São construções de outros tempos, muitas permitidas com base no prestígio dos seus autores, na anuência de autarcas ao investimento imobiliário ou no gosto popular e religioso. E ao longo da costa do Grande Porto permanecem construções de empreendimentos de habitação quase em cima da praia, como em Azurara, Vila do Conde; nas rochas, como é a "inquestionável" Piscina das Marés, desenhada pelo arquiteto Álvaro Siza Vieira e inaugurada em 1966; a Sala de Chá do mesmo autor (1956), em Leça da Palmeira, e a sua vizinha capela da Boa Nova (século XIV) ou o Diana Bar (1938 e 1939), na Póvoa de Varzim, ou a capela do Senhor da Pedra em Miramar (1686), Vila Nova de Gaia.
"Imaginário de todos"
"A água está no imaginário de todos, e o mar não é exceção", diz Adriano Bordalo e Sá. É assim ao longo de séculos, por uma questão de sobrevivência, pois é no litoral que se encontram os campos mais férteis e onde são mais fáceis as trocas comerciais. "Mesmo antes de nascermos, estivemos nove meses envolvidos pelo líquido amniótico. As grandes cidades desenvolveram-se ao longo dos rios, lagos, estuários e zona costeira, facilitando a mobilidade de e para as urbes", acrescenta o biólogo e investigador do Instituto de Ciências Biomédicas Abel Salazar (ICBAS).

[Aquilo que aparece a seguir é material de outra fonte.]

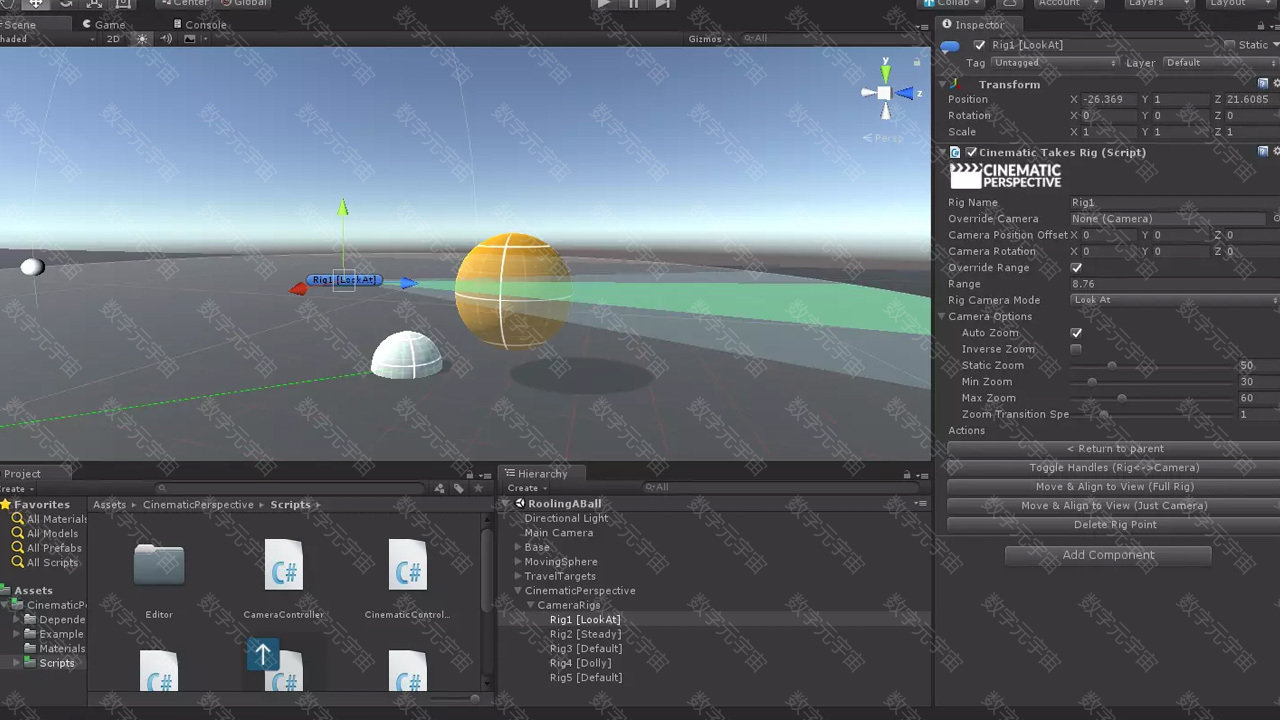Toggle scene lighting sun icon
Screen dimensions: 1280x720
tap(142, 39)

A partir do século XIX, o mar e a praia começaram a ser procurados para veraneio e foi nessa altura que a construção, limitada até então aos fortes que defendiam as barras e às modestas casas de pescadores, a avançou. Hoje, "o mar continua, cada vez mais omnipresente, mesmo quando as alterações climáticas facilitam a subida do nível das águas, entrando pelas casas a dentro". Para Bordalo e Sá, "a praia deixou de ser um sítio de lazer, onde as pessoas iam a banhos no verão, para passar a estatuto das elites, capazes de adquirir habitação a preços inflacionadíssimos, com janela para o mar".

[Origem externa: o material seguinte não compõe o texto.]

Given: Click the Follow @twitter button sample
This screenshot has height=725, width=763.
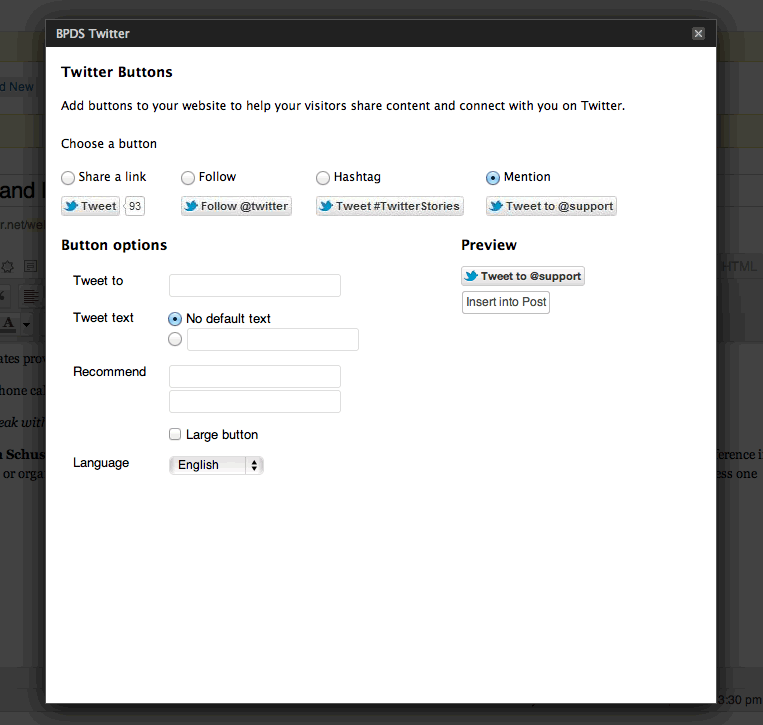Looking at the screenshot, I should (x=236, y=206).
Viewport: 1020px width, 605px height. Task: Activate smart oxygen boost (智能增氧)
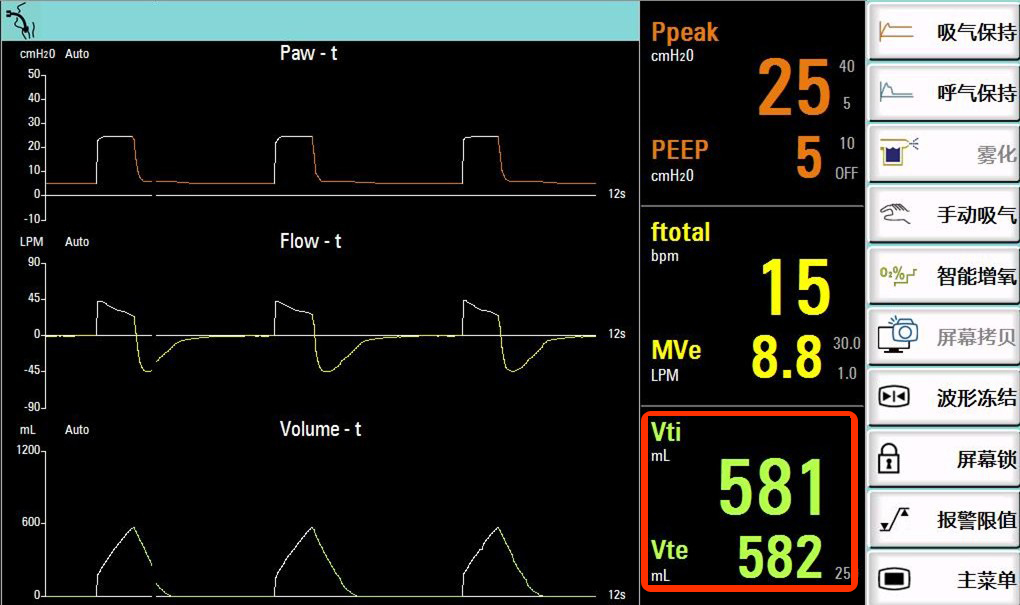[944, 276]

São vários os atentados por este litoral fora, e o Grande Porto não é exceção. "Até ao século XIX, a costa era ocupada por pequenas comunidades piscatórias e pouco mais. Aliás, junto ao mar, não sobra uma grande variedade de heranças patrimoniais de tempos distantes: alguns lugares de culto (capelas e pequenos santuários), faróis para auxílio à navegação e fortalezas para defesa das embocaduras dos rios de ataques inimigos", explica o geógrafo Jorge Ricardo Pinto. O Programa Polis, criado em 2000, corrigiu algumas situações. Casas antigas de pescadores tiveram de desaparecer em Angeiras e Lavra (Matosinhos) mas também no litoral de Gaia, obrigando inclusive à demolição de cafés e esplanadas. E "algumas correções" nas praias de Azurara, Vila chã e Mindelo. Muitas alterações terão de ser feitas com o Plano de Ordenamento da Orla Costeira (POOC). A população é hoje vigilante e somam-se os exemplos de obras travadas.
Detalhes
O que são os POOC
Os planos de ordenamento da orla costeira (POOC) estabelecem regimes de salvaguarda de recursos e valores naturais, através de princípios e normas orientadores e de gestão.
De Caminha a Espinho
Previamente à alteração do sistema de gestão territorial decorrente da publicação, em 2014, da Lei de Bases Gerais de Política Pública de Solos, de Ordenamento do Território e de Urbanismo, foram aprovados POOC para a totalidade da faixa costeira. O POOC de Caminha-Espinho (POC-CE) foi aprovado em Conselho de Ministros no passado dia 8.
Demolições no Norte
Na sua versão original, o programa no Norte previa a demolição de 34 edifícios e centenas de habitações. Na proposta da Agência Portuguesa do Ambiente (APA) determinava-se a demolição de 34 edifícios, incluindo o Edifício Transparente, no Porto, que custou 7,5 milhões de euros, bem como centenas de casas de 14 núcleos habitacionais e vários restaurantes. Ocorreram, entretanto, correções.
Zonas de risco
A APA defende a retirada progressiva de edifícios que se encontram em risco ou ilegais nas praias da Amorosa, Pedra Alta (Viana do Castelo), Pedrinhas, Cedovém, Suave Mar, Ofir Sul (Esposende), Aver-o-Mar (Póvoa de Varzim) Congreira, Mindelo, Pucinho (Vila do Conde), Marreco (Matosinhos), Madalena, Valadares (Gaia) e Paramos (Espinho).